The first instalment of Jenny Diski’s reflections on her recent cancer diagnosis has appeared in The London Review of Books (http://www.lrb.co.uk/v36/n17/jenny-diski/a-diagnosis).
It is essential reading.
I have always loved Diski’s writing (Skating to Antartica particularly). I read the current article – ‘A Diagnosis’ – with sadness, but also with joy. It is vitally Diski – funny, brave and real – and I am grateful that when faced with the challenge of dealing with her recent cancer diagnosis, she decided to share her experience.
She asks the question:
‘A fucking cancer diary? Another fucking cancer diary… Can there possibly be anything new to add?’
Yes. Diaries afford the possibility of witnessing the experiences of others, and although experiences may overlap and share some similarities, each individual one is unique and invaluable as a direct result of its very subjectivity. Thus, each personal experience is by definition original and irreproducible. The value of reporting such experiences is that, although we cannot truly share them, as invited readers we can listen, witness and hopefully affirm the living of another. Michael Palin speaks of diaries as the antidote of hindsight. Which they are, and as the nearest expression we can get to the possibility of understanding what it might be to exist in someone else’s shoes, they can be the most invaluable and authentic of literary forms.
Especially from Jenny Diski’s pen.
‘The future flashed before my eyes in all its pre-ordained banality. Embarrassment, at first, to the exclusion of all other feelings. But embarrassment curled at the edges with a weariness, the sort that comes over you when you are set on a track by something outside your control, and which, although it is not your experience, is so known in all its cultural forms that you could unscrew the cap of the pen in your hand and jot down in the notebook on your lap every single thing that will happen and everything that will be felt for the foreseeable future.’
The ‘Onc Doc’ slipped in at the outset that the goal was ‘to treat, not to cure’. It is salutary to consider both what is often said and what is mostly unspoken during this most critical of person-to-person interactions.
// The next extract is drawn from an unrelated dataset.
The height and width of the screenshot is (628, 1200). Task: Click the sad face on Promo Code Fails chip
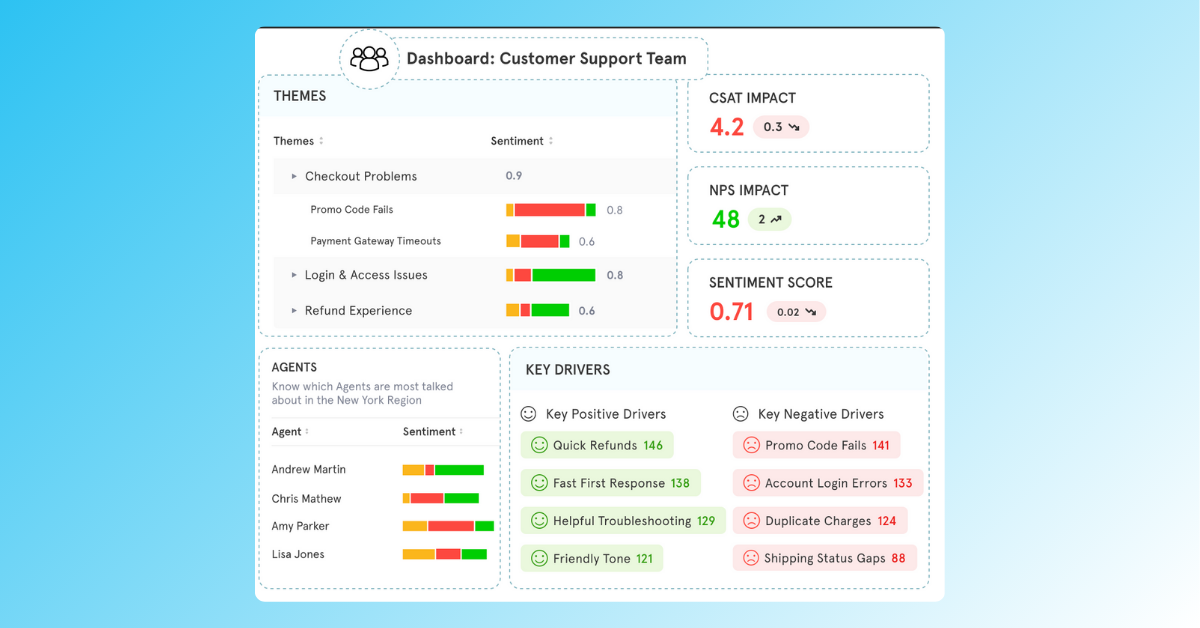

Raymond Carver’s poem on the same topic of cancer diagnosis comes to mind:
What The Doctor Said
He said it doesn’t look good
he said it looks bad in fact real bad
he said I counted thirty-two of them on one lung before
I quit counting them…
… and he said something else
I didn’t catch and not knowing what else to do
and not wanting him to have to repeat it
and me to have to fully digest it
I just looked at him
for a minute and he looked back it was then
I jumped up and shook hands with this man who’d just given me
something no one else on earth had ever given me
I may have even thanked him habit being so strong
Diski also reflects on the doctor/patient relationship:
‘It’s quite hard to rapidly absorb the notion that someone forecasting your fairly imminent death might not be your enemy.’
‘Sullen rudeness is a possible option handed to us cancerees.’
She considers the language used. When given a prognosis of ‘two-to-three-years’, what is actually being said? Is ‘Onc Doc’ favouring 2, or 3, with the extra year tagged on as a hopeful gesture? What does this timeframe meaningfully equate to in terms of how we normally live our lives:
‘Will the battery on the TV remote run out first?’
Suddenly thrown into another sphere, that of the ‘Cancer World’, Diski contemplates the role she may now be forced to play:
‘I am and have always been embarrassed by all social rituals that require me to participate in a predetermined script’.
‘Now I was faced with the prospect of a rather lengthy (in one view) public/private performance by which to be excruciated.’
She rejects metaphors of attack, and refuses to personify the cancer cells in her body:
‘Under no circumstances is anyone to say that I lost a battle with cancer. Or that I bore it bravely. I am not fighting, losing, winning or bearing.’
In the face of her diagnosis and all its inherent challenges, Diski answers her own question ‘why another cancer diary’. She is a writer. It is what she does.